We deploy all compute instances into private networks, i.e. you cannot access those instances through the internet. However, there is often the necessity to ssh into those instances from outside to perform some operational work, edit files or install software. We can use the OCI Bastion Service for this. We use the Bastion Service that has been created by the basic Landing Zone Module inside the app subnet (which will contain the compute instances) to create temporary Bastion sessions to ssh into the machines. We can either use ssh port forwarding or a managed SSH session (prerequisites a Bastion agent present on the target machine) and use the Bastion Host as an internet-facing proxy to privately connect to the target instance using a commmand like this:

ssh -i <privateKeyPath> -N -L <localPort>:10.0.0.43:22 -p 22 ocid1.bastionsession.oc1.eu-frankfurt-1.amaaXXXXXXX5zi3cqq@host.bastion.eu-frankfurt-1.oci.oraclecloud.com
  1. The Container model is the preferred cloud model for stateless applications like Functions.
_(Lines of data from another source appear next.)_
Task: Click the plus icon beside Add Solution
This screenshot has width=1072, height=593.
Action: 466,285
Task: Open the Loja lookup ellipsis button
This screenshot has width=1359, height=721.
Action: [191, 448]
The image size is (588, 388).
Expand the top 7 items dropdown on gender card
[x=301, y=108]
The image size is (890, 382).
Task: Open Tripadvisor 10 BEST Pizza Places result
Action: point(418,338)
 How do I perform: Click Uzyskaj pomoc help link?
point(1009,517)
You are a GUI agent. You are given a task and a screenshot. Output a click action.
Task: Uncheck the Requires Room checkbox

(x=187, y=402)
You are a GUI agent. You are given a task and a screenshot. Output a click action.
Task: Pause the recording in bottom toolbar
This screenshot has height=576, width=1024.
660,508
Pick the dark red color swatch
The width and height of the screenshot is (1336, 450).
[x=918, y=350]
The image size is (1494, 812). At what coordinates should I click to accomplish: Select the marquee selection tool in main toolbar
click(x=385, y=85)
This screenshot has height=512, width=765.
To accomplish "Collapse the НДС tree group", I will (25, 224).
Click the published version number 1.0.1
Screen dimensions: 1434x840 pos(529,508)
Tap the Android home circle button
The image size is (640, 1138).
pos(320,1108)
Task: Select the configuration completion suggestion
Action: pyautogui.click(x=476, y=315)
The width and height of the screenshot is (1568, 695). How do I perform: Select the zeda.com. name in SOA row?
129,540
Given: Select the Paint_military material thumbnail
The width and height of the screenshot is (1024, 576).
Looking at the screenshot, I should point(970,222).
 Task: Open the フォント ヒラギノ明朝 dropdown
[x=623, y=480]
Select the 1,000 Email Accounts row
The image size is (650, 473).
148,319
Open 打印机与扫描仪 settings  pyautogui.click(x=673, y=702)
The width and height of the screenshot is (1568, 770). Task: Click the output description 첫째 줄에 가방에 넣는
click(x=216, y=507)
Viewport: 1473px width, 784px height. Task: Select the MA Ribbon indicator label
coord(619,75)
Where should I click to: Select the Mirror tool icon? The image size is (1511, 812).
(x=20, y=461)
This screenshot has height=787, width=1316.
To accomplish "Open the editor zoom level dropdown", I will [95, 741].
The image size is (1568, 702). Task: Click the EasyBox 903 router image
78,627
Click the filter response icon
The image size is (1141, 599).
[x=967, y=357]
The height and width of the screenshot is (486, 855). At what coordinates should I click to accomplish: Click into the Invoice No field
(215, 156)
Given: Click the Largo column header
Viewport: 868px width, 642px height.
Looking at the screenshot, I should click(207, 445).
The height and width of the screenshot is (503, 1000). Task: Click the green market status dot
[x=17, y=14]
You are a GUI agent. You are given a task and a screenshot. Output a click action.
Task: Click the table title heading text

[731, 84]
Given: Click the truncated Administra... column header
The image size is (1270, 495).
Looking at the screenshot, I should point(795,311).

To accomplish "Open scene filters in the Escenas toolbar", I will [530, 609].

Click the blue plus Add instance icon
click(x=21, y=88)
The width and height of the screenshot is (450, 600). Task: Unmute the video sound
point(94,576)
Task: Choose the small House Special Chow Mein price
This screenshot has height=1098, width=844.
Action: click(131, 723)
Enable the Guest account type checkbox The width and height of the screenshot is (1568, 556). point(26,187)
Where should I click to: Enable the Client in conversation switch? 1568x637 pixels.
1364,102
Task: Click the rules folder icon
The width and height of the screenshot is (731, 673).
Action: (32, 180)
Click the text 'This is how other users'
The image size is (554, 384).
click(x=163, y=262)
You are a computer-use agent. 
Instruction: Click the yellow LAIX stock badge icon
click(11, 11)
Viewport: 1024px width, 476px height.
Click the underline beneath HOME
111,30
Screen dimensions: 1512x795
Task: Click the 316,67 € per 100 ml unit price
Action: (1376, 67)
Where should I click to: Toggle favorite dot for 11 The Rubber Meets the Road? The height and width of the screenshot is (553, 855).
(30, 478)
OCI offers a fully managed Kubernetes Cluster, the OCI Container Engine (OKE). Again, this can be fully deployed using Terraform. OKE consist of

    • the Kubernetes Cluster which provides the Kubernetes API endpoint as well as the Scheduler and Controller Manager. These components are fully managed by Oracle and visible to the customer only using the Kubernetes API (e.g. by using kubectl or by deploying Helm charts). The customer doesn't have O/S access to this instance and also doesn't have to pay for it. This component is free of charge.
    • the Kubernetes Node Pool that contains the worker nodes. The customer has full root access using ssh and has to pay for these VMs. The charges are the regular charges for Linux VMs of the respective shapes -- there is no surcharge for their role being a Kubernetes worker node.
    • further elements are added and terminated according to Kubernetes deployments. E.g. when deploying a Load Balancer service to a Kubernetes cluster like
    kubectl expose deployment myapplication --type=LoadBalancer --name=myapplicationservice
    

    an OCI Load Balancer is automatically deployed and configured with the worker nodes in its backend set.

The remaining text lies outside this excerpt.